Training ANN Potentials (Fortran)

Note

Training as described here makes use of ænet’s compiled train.x tool. Make sure to install ænet and configure the paths as described in Installation & Set-up.

Note

Alternative: For a pure Python/PyTorch implementation that does not require Fortran, see PyTorch-based Training.

aenet-python provides tools to facilitate the training of ænet potentials directly from Python scripts. This workflow is managed primarily by the ANNPotential class.

Example notebooks

Jupyter notebooks with examples how to train potentials can be found in the notebooks directory within the repository.
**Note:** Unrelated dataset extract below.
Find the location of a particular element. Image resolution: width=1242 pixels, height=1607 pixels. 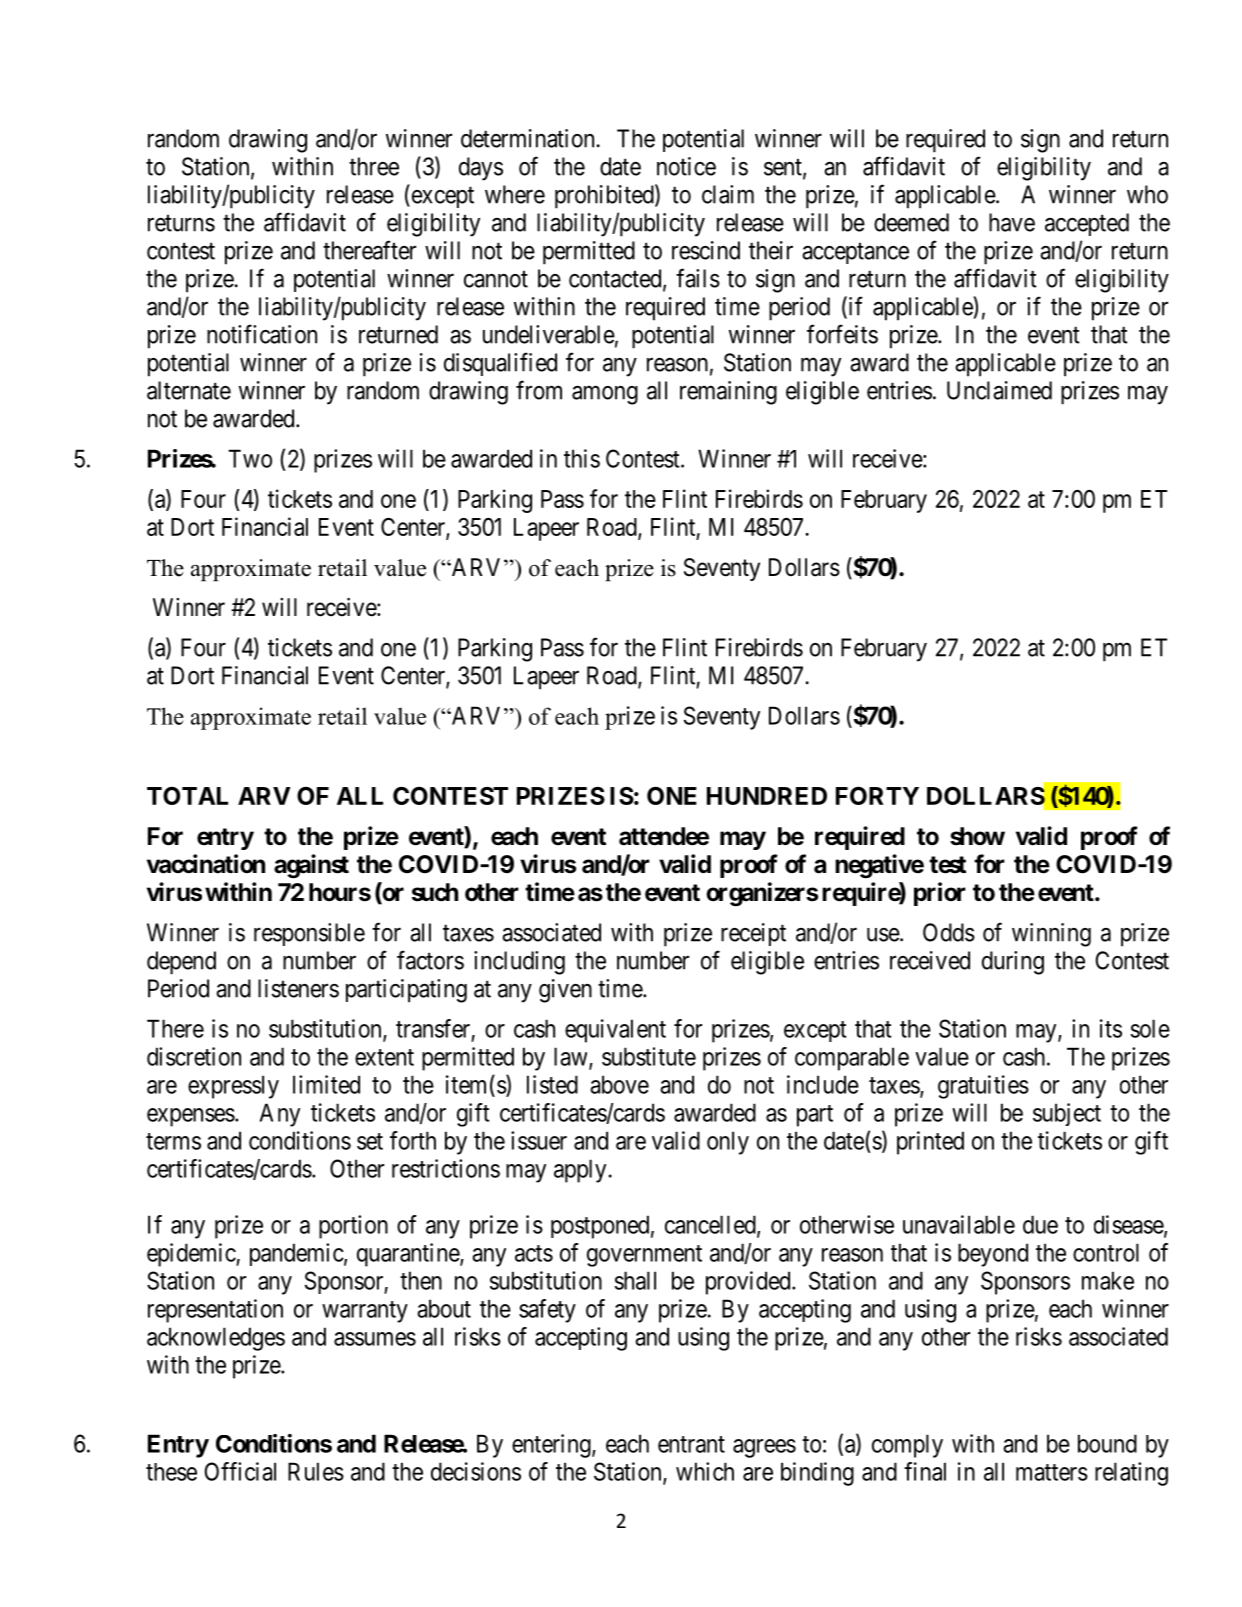

remaining is located at coordinates (728, 393).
Defining the Network Architecture

Before training, you need to define the architecture of the ANN for each atomic species involved. This is done using a Python dictionary where keys are the element symbols (e.g., “Si”, “O”) and values are lists of tuples. Each tuple represents a layer in the network, specifying the number of nodes and the activation function for that layer.

Supported activation functions are: 'tanh', 'linear', and 'signmoid'.

The final ANN layer is always a linear layer with one node, which outputs the energy for the corresponding atomic species. This layer does not need to be defined.

Example architecture for a silicon potential:

from aenet.mlip import ANNPotential

# Define architecture: Si with two hidden layers
# (10 nodes, tanh activation)
arch = {
    "Si": [(10, 'tanh'), (10, 'tanh')]
}

# Create the potential object
potential = ANNPotential(arch)

Training Configuration

Training parameters are managed through the TrainingConfig class, which centralizes all configuration options with built-in validation. This ensures type safety and prevents invalid parameter combinations.

The TrainingConfig class includes:

  • iterations (int): Maximum number of training iterations. Default: 0

  • method (TrainingMethod): The optimization algorithm to use. Default: Adam()

  • testpercent (int): Percentage of data for test set (0-100). Default: 0

  • max_energy (float, optional): Exclude structures with referenced cohesive or formation energy per atom above this threshold when the trainer builds datasets from raw structures=... input. If atomic_energies is omitted, the filter falls back to all-zero atomic references and uses the provided per-atom labels as-is. Prebuilt datasets must be filtered when they are constructed. Default: None

  • sampling (str, optional): Sampling method (‘sequential’, ‘random’, ‘weighted’, ‘energy’). Default: None

  • timing (bool): Enable detailed timing output. Default: False

  • save_energies (bool): Save predicted energies for training/test sets. Default: False

The configuration validates parameters at creation time, raising ValueError for invalid inputs (e.g., testpercent outside 0-100 range, invalid sampling method).

Training Methods

The training process uses optimization methods to adjust the neural network weights. Each method has specific parameters with sensible defaults. The available training methods are provided as typed classes:

  • Adam - ADAM optimizer (default)

  • BFGS - L-BFGS-B optimizer (no parameters)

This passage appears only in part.